Nous avons été prudents, restant chez nous semi-confinés durant de longues semaines, télé-travaillant, télé-étudiant, télé-draguant, nous promenant seuls dans les bois. Nous voilà méfiants. Très méfiants.

La carte du menu au restaurant? Méfiance! La voilà désormais plastifiée et désinfectée dès que tu as choisis ta pizza. Les livres de la bibliothèque? Méfiance! Les voilà mis en quarantaine durant 72 heures lorsque tu les ramènes, de peur que tu aies léché ton doigt pour tourner les pages. Les journaux du jour au café? Méfiance! Interdits, bannis, ces objets collectifs feuilletés par tous les clients. Les robes et pantalons que tu essaies au magasin avant de les reposer parce que tu n’entres plus dedans?

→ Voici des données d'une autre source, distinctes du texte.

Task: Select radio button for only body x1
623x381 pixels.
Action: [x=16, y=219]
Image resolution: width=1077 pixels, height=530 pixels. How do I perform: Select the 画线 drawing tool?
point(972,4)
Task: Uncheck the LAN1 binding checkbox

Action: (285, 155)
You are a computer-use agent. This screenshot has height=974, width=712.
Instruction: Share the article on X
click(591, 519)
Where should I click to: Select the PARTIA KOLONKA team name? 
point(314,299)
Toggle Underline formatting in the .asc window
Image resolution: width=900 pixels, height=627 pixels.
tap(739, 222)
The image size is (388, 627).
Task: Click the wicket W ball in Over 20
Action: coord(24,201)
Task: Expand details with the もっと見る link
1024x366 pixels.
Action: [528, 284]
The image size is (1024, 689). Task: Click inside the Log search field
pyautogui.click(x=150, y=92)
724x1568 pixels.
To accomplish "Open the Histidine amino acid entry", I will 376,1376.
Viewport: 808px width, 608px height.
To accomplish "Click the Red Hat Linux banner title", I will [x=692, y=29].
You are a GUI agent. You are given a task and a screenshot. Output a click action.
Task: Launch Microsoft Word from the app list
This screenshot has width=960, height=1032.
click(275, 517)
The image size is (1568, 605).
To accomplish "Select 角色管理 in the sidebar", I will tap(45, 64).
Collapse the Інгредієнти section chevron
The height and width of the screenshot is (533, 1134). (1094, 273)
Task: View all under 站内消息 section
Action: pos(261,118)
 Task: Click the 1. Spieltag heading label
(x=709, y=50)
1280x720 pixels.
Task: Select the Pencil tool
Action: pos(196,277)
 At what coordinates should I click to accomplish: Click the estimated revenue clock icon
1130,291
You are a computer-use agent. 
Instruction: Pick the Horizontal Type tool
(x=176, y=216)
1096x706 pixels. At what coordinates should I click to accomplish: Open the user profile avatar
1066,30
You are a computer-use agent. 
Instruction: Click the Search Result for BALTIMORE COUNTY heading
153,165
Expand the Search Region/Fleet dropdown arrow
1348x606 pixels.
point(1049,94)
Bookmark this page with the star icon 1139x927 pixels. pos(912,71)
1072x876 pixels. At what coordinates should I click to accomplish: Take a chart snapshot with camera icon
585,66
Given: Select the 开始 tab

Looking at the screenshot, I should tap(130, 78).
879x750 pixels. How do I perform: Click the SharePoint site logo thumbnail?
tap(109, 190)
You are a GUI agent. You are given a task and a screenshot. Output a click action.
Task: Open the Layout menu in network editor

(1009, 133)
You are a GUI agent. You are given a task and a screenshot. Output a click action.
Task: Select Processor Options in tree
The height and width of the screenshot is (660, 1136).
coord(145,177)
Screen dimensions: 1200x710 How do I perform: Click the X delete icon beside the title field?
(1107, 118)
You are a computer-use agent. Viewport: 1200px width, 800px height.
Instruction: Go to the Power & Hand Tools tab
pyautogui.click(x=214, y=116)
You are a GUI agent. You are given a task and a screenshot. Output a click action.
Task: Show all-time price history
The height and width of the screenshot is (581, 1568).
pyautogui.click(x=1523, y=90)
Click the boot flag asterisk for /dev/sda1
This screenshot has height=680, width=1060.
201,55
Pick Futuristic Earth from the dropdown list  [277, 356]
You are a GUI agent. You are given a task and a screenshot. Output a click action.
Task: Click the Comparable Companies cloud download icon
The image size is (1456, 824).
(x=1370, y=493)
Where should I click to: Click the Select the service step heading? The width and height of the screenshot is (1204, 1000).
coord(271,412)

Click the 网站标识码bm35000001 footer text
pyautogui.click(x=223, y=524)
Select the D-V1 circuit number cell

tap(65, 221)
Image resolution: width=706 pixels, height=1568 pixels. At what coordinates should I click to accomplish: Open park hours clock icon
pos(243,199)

Méfiance! Ils attendront deux jours avant d’être remis en rayon. Le tapis de course du fitness? Méfiance! Ta transpiration est suspecte!

Nous pensions reprendre une vie normale, ou presque, le 11 mai. Tout a l’air normal, d’ailleurs. Nous retrouvons nos lieux habituels: le bureau, la cafétéria du bureau, le bus, le train, la gare, le café du quartier, la boutique de fringues, le fitness, notre pizzeria préférée. Tout a l’air normal, mais plus rien ne l’est. Les gestes les plus simples, les objets les plus banals, sont à reconsidérer. Pour le naturel, vous repasserez. Mais il y a plus grave: nous avons été prudents, nous voilà méfiants. La prudence est une vertu mais la méfiance fait régner la peur, et la peur est toujours mauvaise conseillère.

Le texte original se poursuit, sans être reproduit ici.